AIM OF THE EXERCISE: Copy, without a single change, each line from the one that holds "You are a computer-use" to the bottom of the entries below, and drop any pictures.
---
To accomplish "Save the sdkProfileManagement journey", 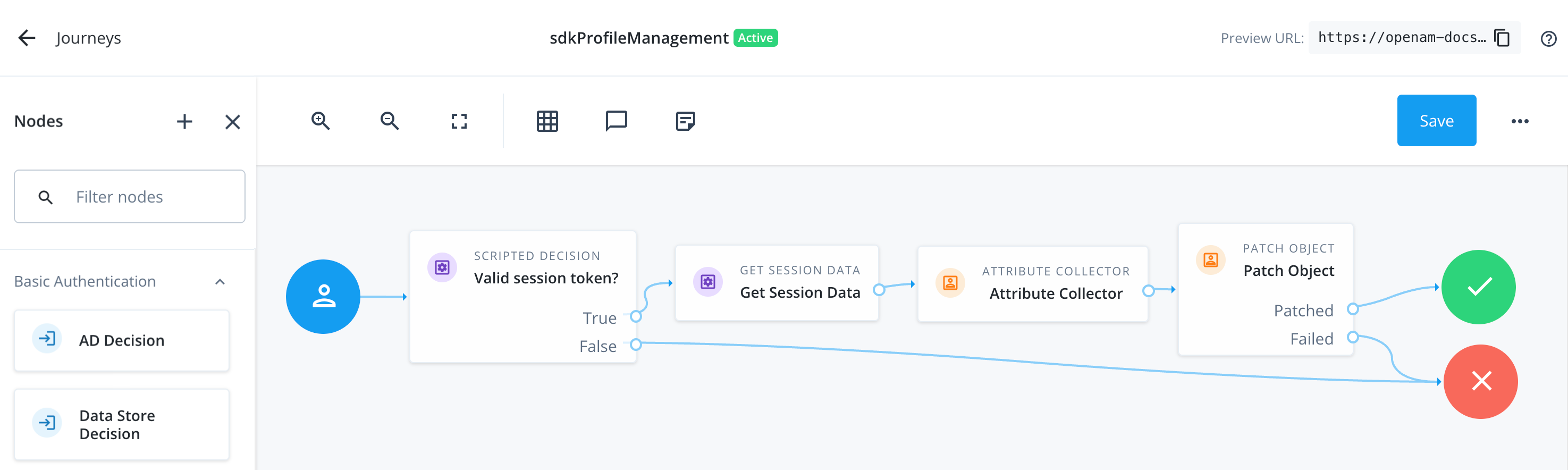I will pos(1437,120).
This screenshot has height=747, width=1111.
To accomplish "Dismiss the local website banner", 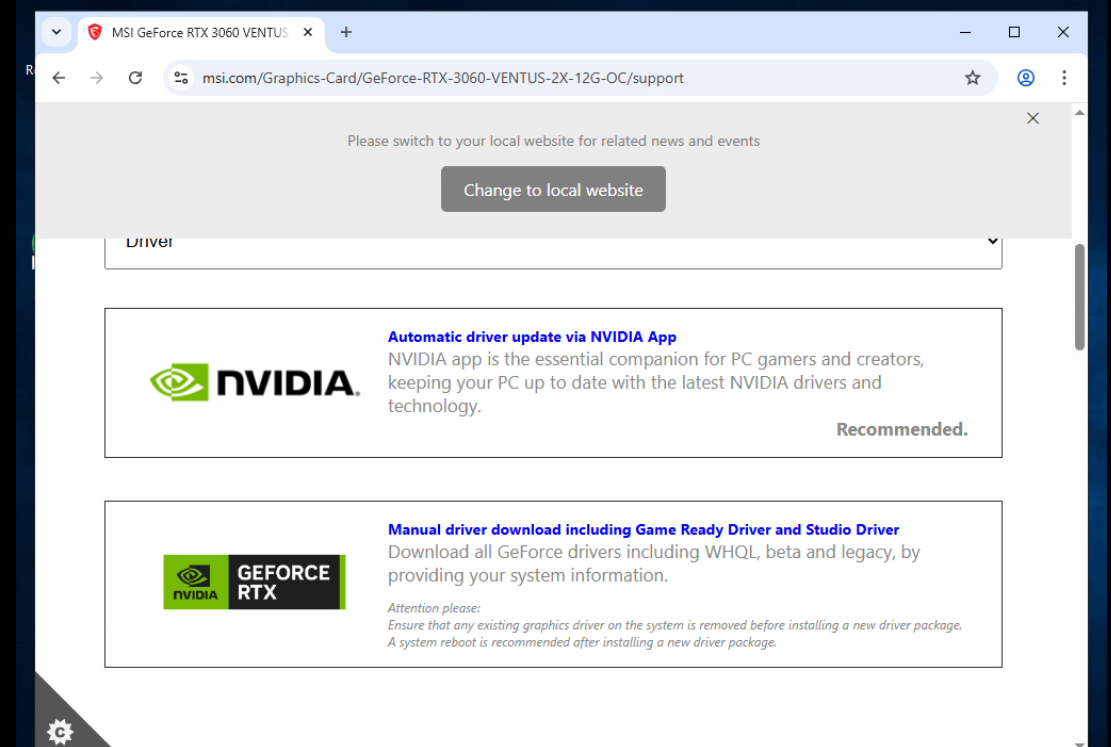I will click(x=1033, y=118).
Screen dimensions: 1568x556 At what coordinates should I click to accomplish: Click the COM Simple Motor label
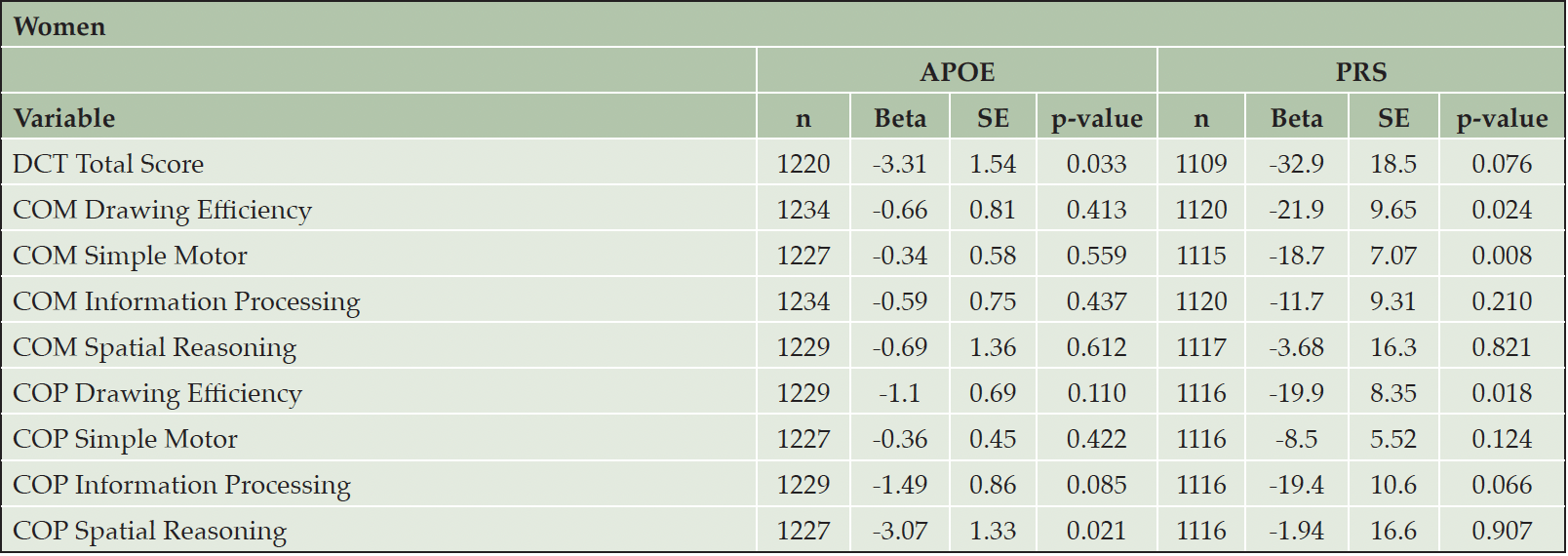(x=130, y=256)
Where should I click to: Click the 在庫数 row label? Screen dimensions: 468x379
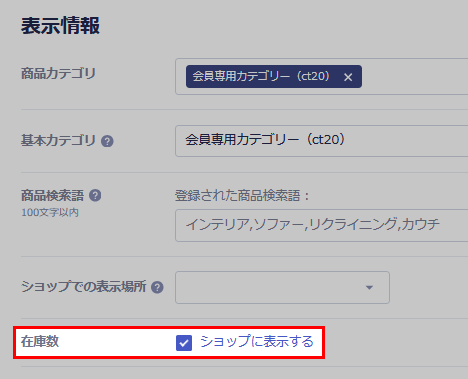click(40, 342)
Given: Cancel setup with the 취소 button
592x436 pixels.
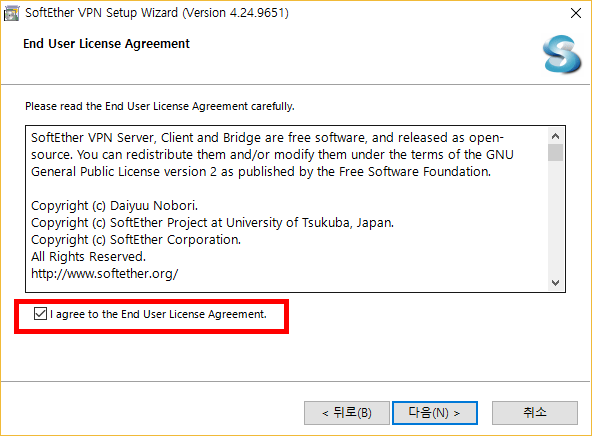Looking at the screenshot, I should [x=535, y=413].
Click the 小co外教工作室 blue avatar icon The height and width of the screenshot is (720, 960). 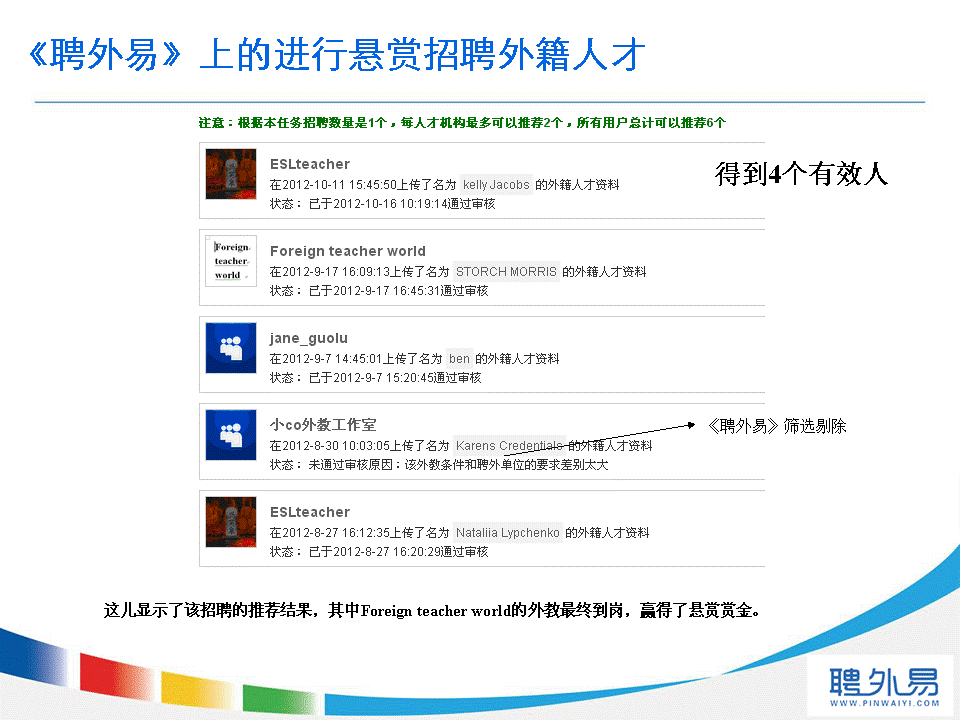231,435
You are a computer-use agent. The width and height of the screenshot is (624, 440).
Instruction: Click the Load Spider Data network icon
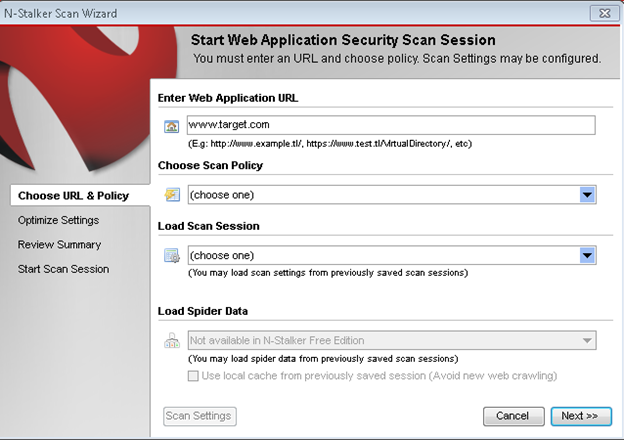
---
OUTPUT OF THE TASK:
You are a computer-use agent. The width and height of the screenshot is (624, 440).
Instruction: Click the Load Spider Data network icon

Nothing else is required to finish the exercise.